Long story short. FoDiMoCo is easy-to-build DIY controller for your Ford USA vehicle that enables top dash display to show some useful information when stock head unit is removed. Initial name of the project was can-clock, as all I wanted is to have clock on dash display. Later it evolved, but name is still in the code.

This README is yet unfinished, nearest plans are to give more details on configuration and finalize messages description.

If you're too far away from the subject, there is introductory presentation I made on one of DIY meetups

Or enjoy video presentation of the project

Ford Dash display controller

Hackaday.io project page

If you don't want to read this long text but just want to get info on building your own FDIM controller, there are steps you need to build your own FoDiMoCo:

  1. Enjoy nice display photos and get feature overview
  2. Buy parts
  3. Order or make PCB
  4. Solder
  5. Flash
  6. Configure
  7. Plug into the car

If you like this project and want to support it, here is PayPal donate button. Project is non-profit, but I still need to buy parts to improve it and continue RnD.

Table of Contents

Overview

When this controller is plugged in, your dash display looks like that

Module itself looks like that (one of hardware variants)
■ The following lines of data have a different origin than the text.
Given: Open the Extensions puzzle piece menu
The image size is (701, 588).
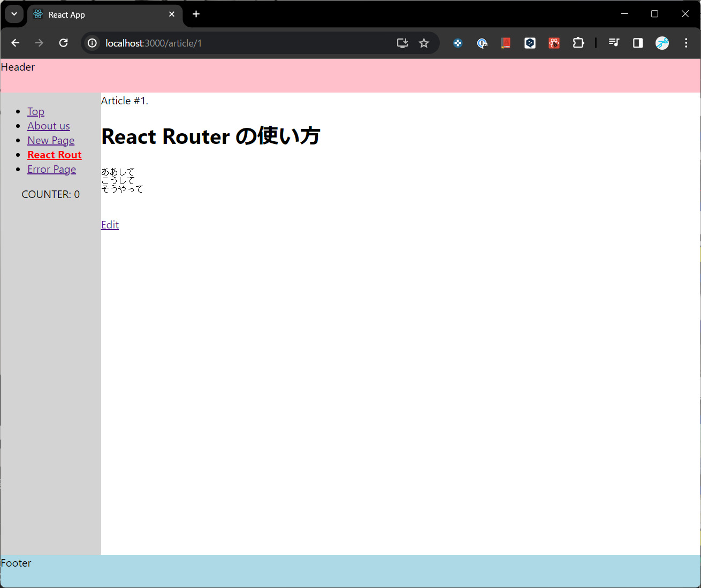Looking at the screenshot, I should [x=578, y=43].
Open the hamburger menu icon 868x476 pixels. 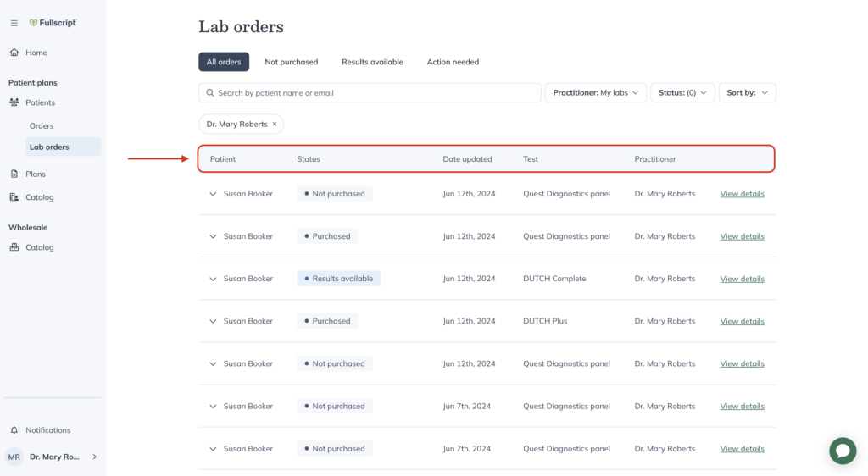(x=14, y=23)
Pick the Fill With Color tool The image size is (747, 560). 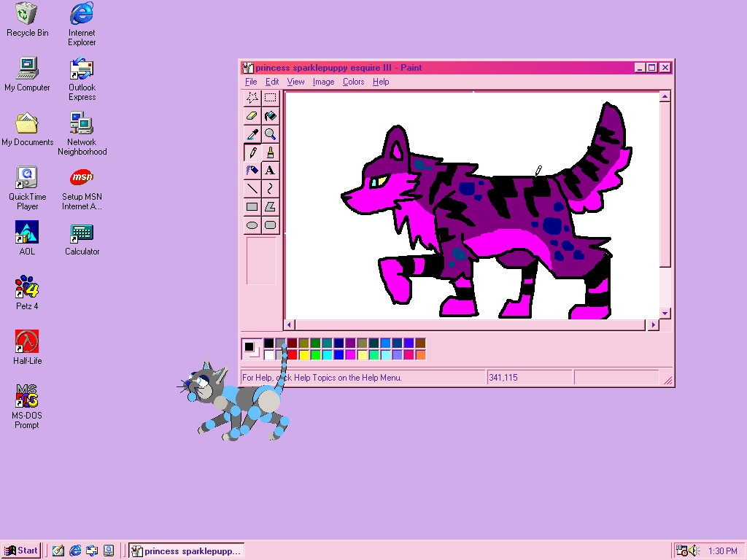coord(270,115)
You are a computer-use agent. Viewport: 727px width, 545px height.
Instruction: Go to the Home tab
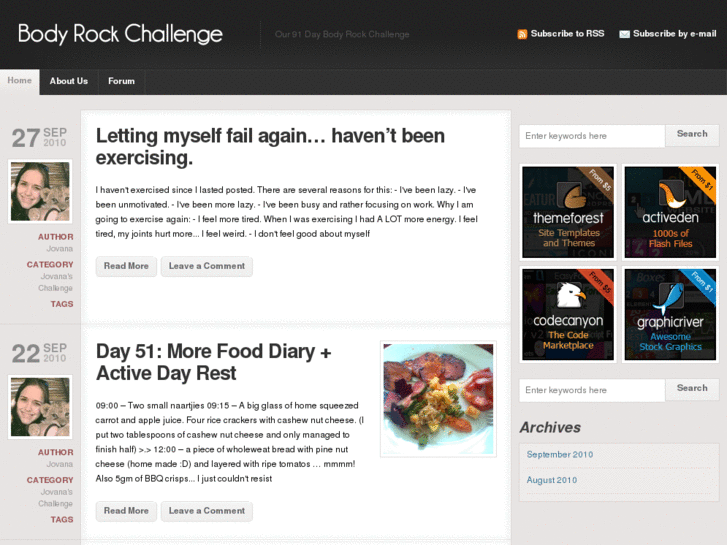19,81
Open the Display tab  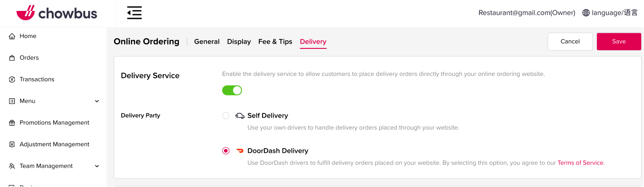239,42
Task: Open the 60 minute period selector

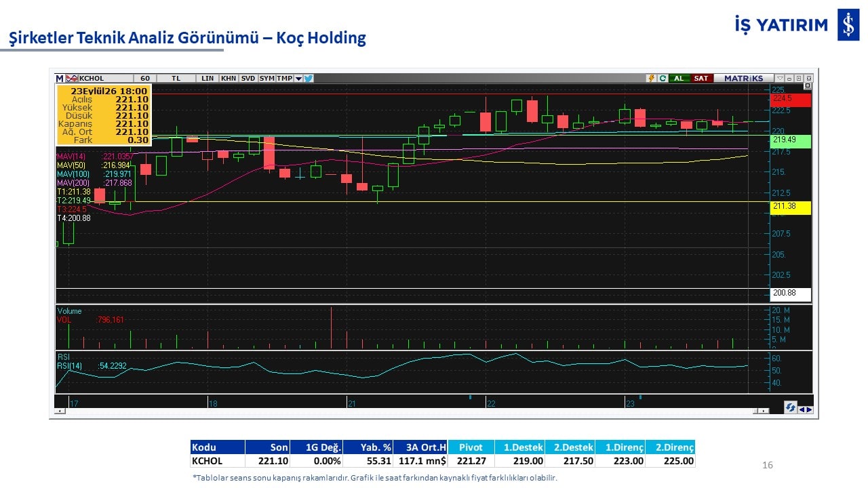Action: coord(145,79)
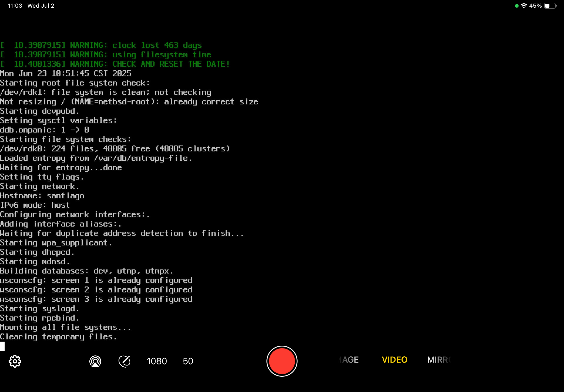Tap the AirPlay streaming icon
Viewport: 564px width, 392px height.
tap(95, 361)
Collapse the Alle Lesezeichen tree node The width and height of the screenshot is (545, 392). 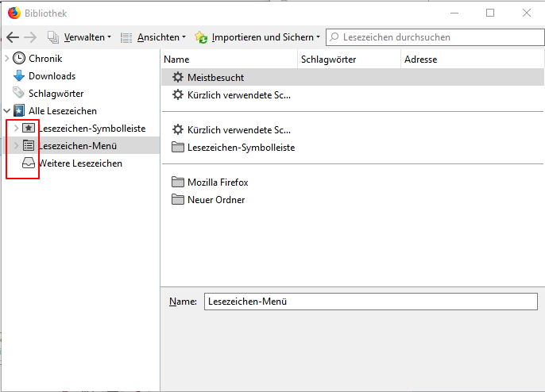[7, 111]
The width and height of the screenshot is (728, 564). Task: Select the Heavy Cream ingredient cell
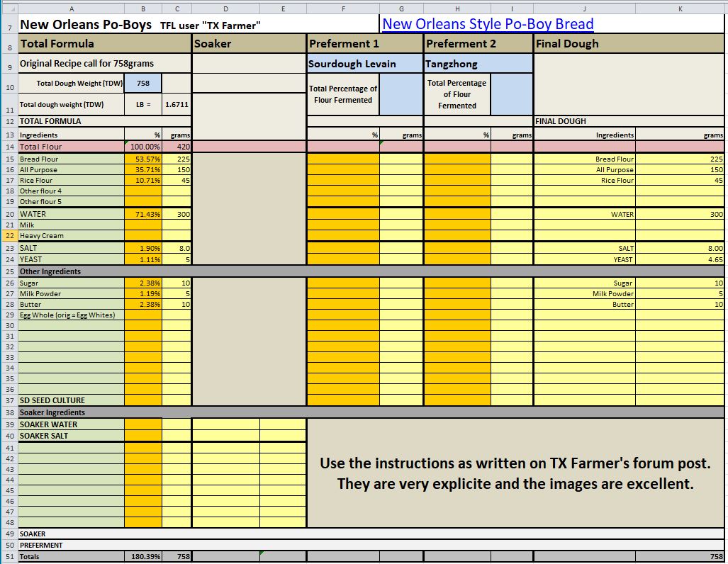point(70,236)

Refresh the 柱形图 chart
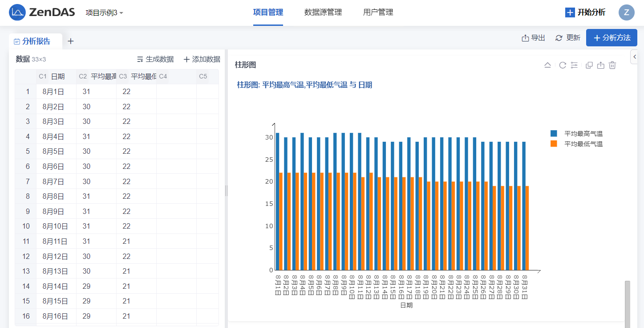(x=563, y=65)
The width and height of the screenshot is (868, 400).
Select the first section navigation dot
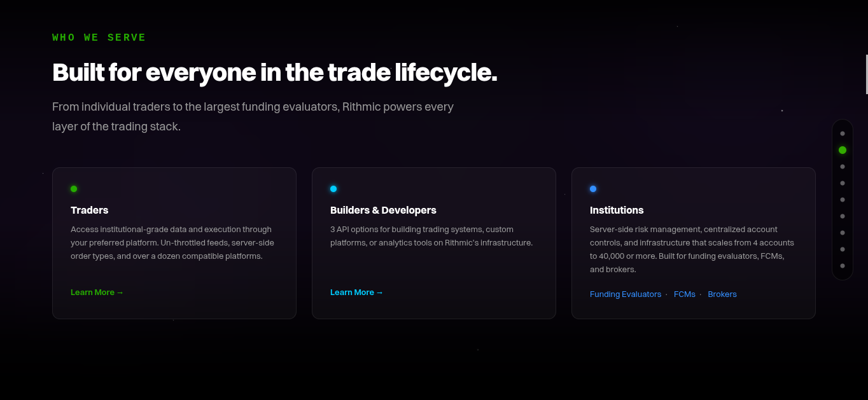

FoDiMoCo is tested on Ford Escapes (including Hybrid) and Mercury Mariners 2008-2012. Should work on other Fords of the same generation, including Mustang, Fiesta, F-150, but it's not yet verified due to lack of test vehicles.

FoDiMoCo is built on Arduino and components that could be found on AliExpress and/or your local DIY electronics store, so it should be easy to reproduce. PCB is available for order at Dirt Cheap PCBs.

Functionality

Hardware options

Plugging into your vehicle options

Hardware

Parts list

And depending on mount type, choose one of the following options

Schematics

Schematics are more or less self-explanatory. Per components:

SPI protocol is used to control CAN interface. SPI CS line is wired to Arduino pin 10. CAN messages received trigger interrupt bound to Arduino pin 7.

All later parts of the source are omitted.